Alejandro solía tener una vida apacible, marcada por las horas tranquilas en su casa de campo, rodeada de árboles que, al mecerse con el viento, parecían susurrar secretos de tiempos lejanos. Pero desde la partida de Lucía, su vida había cambiado radicalmente. El silencio de la casa, antes reconfortante, ahora le parecía una burla constante, un recordatorio de su amor perdido. Cada rincón le devolvía la imagen de Lucía: su risa en la sala, su aroma impregnado en las sábanas, y sus pasos ligeros que, en su mente, aún resonaban en el pasillo.
Una noche, en un intento por calmar el tormento de su corazón, Alejandro salió a caminar. La luna iluminaba el camino, y las sombras parecían cobrar vida bajo su mirada nostálgica. Se sentó bajo el gran roble donde él y Lucía solían compartir sus charlas, y en un arranque de sinceridad, comenzó a hablar en voz alta como si ella estuviera allí. “Lucía, ¿cómo te olvido?”, murmuró, con la voz rota. Era incapaz de entender cómo una persona podía marcar tan profundamente su vida. Las palabras le salían con dolorosa claridad, y en su desvelo, pensó que quizás al expresar su dolor podría sanar.
Pasaron los días, y Alejandro comenzó a escribir en un cuaderno. Las palabras brotaban de su alma con una facilidad que antes le resultaba imposible, como si cada línea lo acercara un poco más a aceptar la realidad. Escribió sobre el amor, la pérdida, el sacrificio que implica amar, y lo inevitable que era sufrir al entregarse completamente. Con cada palabra, parecía exorcizar un pedazo de su dolor, pero al terminar cada página, una sensación de vacío lo embargaba, y la tristeza volvía con fuerza renovada.

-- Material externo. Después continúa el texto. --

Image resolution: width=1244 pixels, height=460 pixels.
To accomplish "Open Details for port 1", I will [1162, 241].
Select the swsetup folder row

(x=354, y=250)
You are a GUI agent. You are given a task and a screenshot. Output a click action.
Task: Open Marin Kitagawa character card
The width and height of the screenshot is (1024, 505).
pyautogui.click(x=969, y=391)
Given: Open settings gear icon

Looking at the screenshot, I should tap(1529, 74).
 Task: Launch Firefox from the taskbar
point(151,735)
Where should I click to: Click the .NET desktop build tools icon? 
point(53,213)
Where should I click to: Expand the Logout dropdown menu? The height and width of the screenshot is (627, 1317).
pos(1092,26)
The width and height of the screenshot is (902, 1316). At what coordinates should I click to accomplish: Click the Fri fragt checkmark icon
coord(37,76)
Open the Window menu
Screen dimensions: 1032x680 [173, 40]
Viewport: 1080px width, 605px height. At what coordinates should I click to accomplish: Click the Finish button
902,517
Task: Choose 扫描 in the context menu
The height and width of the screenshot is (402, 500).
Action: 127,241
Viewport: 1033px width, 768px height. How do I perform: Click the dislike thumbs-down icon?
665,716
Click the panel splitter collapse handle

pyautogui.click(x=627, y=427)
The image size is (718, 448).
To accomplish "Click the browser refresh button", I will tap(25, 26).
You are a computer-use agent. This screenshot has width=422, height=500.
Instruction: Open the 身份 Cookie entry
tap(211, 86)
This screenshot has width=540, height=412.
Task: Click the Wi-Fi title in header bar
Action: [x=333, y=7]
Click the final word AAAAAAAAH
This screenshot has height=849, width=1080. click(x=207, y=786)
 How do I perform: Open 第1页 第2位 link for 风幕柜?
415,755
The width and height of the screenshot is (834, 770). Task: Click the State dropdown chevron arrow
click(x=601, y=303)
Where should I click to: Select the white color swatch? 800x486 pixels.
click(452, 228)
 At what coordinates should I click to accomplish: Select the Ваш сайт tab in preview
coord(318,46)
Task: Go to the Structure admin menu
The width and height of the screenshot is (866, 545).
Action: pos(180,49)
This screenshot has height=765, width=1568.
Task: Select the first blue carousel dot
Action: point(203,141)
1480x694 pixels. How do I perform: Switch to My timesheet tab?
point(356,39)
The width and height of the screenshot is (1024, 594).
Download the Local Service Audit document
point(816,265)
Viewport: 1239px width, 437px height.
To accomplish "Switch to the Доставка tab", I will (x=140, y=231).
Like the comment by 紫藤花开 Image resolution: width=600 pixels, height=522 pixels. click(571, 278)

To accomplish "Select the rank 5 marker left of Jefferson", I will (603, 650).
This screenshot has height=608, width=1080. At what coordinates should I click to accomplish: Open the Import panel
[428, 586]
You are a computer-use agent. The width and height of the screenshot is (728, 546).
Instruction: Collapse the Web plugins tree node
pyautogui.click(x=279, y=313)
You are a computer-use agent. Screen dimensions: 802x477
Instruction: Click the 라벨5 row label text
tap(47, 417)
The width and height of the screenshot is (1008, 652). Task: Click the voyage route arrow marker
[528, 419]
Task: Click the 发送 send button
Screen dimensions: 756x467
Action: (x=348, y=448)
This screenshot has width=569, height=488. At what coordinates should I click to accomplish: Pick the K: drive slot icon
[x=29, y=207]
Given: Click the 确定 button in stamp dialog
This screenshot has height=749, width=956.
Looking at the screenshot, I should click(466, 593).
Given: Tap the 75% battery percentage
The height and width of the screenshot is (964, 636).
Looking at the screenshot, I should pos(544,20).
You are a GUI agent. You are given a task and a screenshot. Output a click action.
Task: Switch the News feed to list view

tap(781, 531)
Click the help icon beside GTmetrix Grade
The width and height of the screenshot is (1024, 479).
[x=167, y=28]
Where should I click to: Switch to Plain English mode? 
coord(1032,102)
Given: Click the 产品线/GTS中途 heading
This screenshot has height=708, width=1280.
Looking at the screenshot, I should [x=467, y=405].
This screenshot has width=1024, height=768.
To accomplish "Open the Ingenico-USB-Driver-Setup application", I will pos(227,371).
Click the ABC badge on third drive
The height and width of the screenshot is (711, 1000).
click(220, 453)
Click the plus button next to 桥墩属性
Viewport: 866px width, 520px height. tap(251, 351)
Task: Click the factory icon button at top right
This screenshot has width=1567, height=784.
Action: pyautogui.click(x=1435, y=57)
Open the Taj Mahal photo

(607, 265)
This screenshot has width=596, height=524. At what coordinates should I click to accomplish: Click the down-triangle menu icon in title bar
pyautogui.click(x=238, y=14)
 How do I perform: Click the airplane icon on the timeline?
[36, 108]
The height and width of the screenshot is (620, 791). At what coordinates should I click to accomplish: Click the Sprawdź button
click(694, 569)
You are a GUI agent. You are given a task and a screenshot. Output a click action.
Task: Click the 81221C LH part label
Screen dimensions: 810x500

Alejandro se dio cuenta de que Lucía se había convertido en una presencia inamovible dentro de él, un eco constante que resonaba en cada momento de su vida. Intentó retomar sus actividades, ocupándose con cosas sencillas para alejar los pensamientos de su mente. Pero cualquier pequeño gesto, cualquier pequeño aroma o palabra, le devolvía a ella, haciéndole saber que aún estaba atrapado en su recuerdo. Había buscado la libertad de su memoria, pero en vez de alejarse, sentía que cada día se hundía más profundamente en el amor que aún le tenía.
Un atardecer, mientras contemplaba el cielo tornarse de tonos rosados y naranjas, Alejandro sintió un extraño sosiego. Con el último rayo de sol iluminando sus ojos, aceptó que su amor por Lucía no desaparecería nunca, y que, aunque fuera doloroso, era una parte de él que debía abrazar. No era un lazo que pudiera romperse, sino algo que lo acompañaría siempre, como un tatuaje invisible en su alma.
Desde entonces, en lugar de huir de los recuerdos, Alejandro decidió acogerlos, permitiéndoles un espacio en su vida sin dejar que lo dominaran. Volvía a sentir la presencia de Lucía, pero ahora no como una carga, sino como una fuerza interna que lo hacía más fuerte, que lo empujaba a vivir cada día con la misma intensidad con la que una vez amó. Sabía que su amor estaba destinado a vivir en sus recuerdos, y que mientras él continuara adelante, ella, de alguna manera, seguiría existiendo en su corazón.
Así, en cada día y en cada noche, Alejandro logró encontrar un nuevo tipo de paz, una que le permitía vivir en armonía con su amor y su dolor. Sabía que siempre sería esclavo de ese amor, pero ahora, en vez de una prisión, era un espacio en el que podía encontrar consuelo y recordar a Lucía con la serenidad de quien ha aceptado su destino.